Thyroid hormone receptor-beta mutants associated with generalized resistance to thyroid hormone show defects in their ligand-sensitive repression function.

Thyroid hormone (T3) responses are mediated by two receptors, TR alpha and TR beta, that have been shown to require heterodimer formation with the retinoid-X receptors for effective interaction with most T3-responsive elements (TRE). In addition, it has been shown recently that one type of TRE, an inverted palindrome (IP) with a 4-, 5-, or 6-base pair spacer, can also bind TR homodimers with high affinity. This binding, however, is sensitive to T3, which suggests that TR homodimers could have important biological roles as T3-sensitive repressors. Here we have analyzed eight natural TR beta mutants associated with the syndrome of generalized resistance to thyroid hormone (GRTH). These receptor mutants are characterized by a variably decreased affinity for T3. We show here that their homodimer binding characteristics are altered. For example, kindred GH binds as a homodimer more weakly to DNA than wild-type (WT), whereas mutant PV forms clearly stronger homodimer complexes than WT even in the presence of TREs that bind WT receptor homodimers poorly. Although other mutants were able to bind IP-6 elements efficiently as homodimers, these homodimers showed a decreased sensitivity to T3 in accordance with their reduced affinities for the ligand. In vivo, six of the eight mutants were able to function as strong repressors on IP sites located 3' of the TATA box.
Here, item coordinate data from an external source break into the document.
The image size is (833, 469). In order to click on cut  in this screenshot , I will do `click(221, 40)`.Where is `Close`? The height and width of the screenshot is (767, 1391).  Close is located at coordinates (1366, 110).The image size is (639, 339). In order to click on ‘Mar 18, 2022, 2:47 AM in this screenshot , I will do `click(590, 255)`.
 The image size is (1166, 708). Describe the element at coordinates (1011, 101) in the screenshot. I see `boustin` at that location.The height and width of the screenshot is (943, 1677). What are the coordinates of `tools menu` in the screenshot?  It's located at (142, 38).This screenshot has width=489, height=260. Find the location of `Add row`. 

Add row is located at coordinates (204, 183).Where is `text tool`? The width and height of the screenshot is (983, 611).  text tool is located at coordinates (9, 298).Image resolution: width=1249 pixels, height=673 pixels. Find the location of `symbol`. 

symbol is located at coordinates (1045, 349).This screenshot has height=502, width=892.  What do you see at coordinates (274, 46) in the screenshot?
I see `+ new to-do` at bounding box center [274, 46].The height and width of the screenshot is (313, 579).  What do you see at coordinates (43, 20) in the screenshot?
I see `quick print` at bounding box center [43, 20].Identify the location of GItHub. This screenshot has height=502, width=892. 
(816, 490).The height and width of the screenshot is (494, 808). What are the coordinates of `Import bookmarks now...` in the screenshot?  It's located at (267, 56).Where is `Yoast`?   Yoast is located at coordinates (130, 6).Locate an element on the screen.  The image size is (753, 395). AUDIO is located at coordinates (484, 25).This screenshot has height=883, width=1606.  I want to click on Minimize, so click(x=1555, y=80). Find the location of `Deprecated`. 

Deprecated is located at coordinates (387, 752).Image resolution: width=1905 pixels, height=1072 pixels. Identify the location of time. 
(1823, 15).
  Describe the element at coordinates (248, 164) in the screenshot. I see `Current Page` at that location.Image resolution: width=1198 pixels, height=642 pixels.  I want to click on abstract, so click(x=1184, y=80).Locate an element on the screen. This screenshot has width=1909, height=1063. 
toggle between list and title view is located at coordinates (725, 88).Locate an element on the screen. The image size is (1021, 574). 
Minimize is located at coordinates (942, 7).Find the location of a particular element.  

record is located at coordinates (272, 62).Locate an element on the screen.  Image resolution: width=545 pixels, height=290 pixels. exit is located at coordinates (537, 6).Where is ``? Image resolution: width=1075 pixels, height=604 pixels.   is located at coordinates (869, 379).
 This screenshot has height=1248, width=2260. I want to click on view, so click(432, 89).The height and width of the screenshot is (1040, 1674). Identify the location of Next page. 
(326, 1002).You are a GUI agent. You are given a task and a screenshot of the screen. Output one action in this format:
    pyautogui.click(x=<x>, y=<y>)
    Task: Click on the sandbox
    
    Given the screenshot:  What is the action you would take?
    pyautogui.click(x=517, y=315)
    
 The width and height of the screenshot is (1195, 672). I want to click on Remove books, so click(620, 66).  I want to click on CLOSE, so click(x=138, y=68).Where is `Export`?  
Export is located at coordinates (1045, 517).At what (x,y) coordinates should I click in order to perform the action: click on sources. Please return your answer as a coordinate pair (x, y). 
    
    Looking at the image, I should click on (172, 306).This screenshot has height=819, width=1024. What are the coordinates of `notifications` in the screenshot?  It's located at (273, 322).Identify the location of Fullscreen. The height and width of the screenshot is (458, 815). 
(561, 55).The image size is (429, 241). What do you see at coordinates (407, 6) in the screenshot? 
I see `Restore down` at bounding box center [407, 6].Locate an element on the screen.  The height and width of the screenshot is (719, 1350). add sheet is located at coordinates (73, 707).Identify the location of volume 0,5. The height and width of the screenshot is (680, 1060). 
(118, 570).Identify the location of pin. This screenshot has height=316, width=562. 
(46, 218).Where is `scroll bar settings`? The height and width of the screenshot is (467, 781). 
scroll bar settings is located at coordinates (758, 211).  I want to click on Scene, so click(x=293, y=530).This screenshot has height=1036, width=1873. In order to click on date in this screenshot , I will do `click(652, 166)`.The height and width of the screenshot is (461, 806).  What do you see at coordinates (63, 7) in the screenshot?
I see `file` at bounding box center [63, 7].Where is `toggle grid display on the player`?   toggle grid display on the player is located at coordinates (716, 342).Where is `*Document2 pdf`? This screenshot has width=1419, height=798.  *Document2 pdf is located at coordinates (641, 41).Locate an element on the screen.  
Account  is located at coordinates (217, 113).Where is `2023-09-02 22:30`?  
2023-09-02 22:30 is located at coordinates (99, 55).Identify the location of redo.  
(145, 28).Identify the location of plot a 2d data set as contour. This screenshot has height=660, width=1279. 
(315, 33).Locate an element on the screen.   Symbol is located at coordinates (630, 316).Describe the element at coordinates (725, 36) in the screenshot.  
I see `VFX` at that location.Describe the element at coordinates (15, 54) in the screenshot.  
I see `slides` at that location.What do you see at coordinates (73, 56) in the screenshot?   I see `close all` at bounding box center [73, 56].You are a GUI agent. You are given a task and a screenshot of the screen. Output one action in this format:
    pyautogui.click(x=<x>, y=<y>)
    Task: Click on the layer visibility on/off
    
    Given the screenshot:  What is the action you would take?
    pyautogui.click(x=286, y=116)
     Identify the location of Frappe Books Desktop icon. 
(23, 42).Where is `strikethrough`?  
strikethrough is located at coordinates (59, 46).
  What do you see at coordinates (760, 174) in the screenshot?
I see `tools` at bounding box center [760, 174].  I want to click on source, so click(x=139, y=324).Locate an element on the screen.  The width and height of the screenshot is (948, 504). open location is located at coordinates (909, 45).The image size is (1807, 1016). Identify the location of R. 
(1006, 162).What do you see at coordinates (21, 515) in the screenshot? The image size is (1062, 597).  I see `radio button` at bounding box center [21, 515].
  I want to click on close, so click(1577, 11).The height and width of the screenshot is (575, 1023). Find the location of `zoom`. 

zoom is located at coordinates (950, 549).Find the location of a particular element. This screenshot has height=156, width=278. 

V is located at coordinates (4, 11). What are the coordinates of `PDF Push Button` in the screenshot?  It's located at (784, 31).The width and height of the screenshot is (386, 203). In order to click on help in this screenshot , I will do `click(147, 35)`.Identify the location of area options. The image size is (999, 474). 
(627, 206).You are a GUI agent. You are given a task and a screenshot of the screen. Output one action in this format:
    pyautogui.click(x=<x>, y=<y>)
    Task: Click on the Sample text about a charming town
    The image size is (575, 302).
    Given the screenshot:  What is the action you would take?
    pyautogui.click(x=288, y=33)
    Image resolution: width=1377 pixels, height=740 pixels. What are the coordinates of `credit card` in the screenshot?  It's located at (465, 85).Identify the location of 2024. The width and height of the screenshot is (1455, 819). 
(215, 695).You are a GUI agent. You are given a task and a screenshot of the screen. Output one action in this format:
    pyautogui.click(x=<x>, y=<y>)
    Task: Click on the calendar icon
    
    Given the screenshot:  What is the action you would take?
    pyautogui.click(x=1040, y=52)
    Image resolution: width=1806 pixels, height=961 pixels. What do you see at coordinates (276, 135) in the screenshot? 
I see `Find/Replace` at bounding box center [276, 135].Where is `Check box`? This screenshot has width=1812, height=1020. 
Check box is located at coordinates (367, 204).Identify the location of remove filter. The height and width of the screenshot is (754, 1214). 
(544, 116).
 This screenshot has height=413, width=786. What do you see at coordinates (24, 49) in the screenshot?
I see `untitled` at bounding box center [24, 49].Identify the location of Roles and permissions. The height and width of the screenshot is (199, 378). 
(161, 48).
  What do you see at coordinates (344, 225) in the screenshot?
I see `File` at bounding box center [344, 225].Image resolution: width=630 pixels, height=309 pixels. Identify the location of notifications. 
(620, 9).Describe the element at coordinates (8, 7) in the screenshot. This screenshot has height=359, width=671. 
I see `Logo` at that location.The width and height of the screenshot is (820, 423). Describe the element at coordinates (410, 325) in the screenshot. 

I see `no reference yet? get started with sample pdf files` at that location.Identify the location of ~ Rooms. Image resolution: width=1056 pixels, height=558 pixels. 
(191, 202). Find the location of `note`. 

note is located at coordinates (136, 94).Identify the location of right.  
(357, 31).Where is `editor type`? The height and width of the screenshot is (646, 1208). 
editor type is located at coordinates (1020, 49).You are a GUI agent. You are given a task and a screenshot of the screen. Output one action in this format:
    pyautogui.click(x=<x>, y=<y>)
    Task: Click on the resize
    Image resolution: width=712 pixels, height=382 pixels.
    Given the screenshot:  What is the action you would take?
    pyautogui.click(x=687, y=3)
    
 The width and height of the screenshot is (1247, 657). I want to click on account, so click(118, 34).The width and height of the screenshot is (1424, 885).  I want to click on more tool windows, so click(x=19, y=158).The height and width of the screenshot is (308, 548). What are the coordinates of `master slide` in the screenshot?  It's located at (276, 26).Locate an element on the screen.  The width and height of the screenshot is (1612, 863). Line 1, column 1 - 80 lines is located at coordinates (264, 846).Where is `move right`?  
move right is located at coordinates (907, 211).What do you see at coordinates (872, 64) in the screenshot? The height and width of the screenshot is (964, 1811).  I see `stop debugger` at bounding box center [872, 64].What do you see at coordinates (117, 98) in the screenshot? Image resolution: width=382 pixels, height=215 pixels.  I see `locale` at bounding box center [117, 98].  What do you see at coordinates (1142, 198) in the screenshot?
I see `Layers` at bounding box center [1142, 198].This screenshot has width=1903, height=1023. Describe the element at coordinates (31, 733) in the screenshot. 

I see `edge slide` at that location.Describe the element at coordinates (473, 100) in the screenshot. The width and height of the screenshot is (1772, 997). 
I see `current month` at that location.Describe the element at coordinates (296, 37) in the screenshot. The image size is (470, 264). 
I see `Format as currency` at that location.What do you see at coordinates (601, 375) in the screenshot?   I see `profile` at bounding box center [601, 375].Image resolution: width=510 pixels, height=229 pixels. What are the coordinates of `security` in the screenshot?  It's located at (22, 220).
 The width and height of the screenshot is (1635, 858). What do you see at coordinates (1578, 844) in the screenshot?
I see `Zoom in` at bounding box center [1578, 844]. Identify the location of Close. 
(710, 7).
Although T3 released repression by WT TR beta, the hormone did not release repression by some of the mutant receptors, and elevated concentrations of T3 were required to release repression by other mutants. Importantly, most of the GRTH-associated mutants were able to function as potent dominant negative repressors of WT in the homodimer pathway, whereas they showed little dominant negative activity in the heterodimer-dependent transcriptional activation pathway. Only one of the eight GRTH mutants, a deletion of the carboxy-terminus, was found to have a strong dominant negative activity on both T3 response pathways. Our data suggest a dominant negative mechanism of action for GRTH mutants that is consistent with their homodimer binding characteristics to IP-TREs and correlates well with T3 resistance in patients.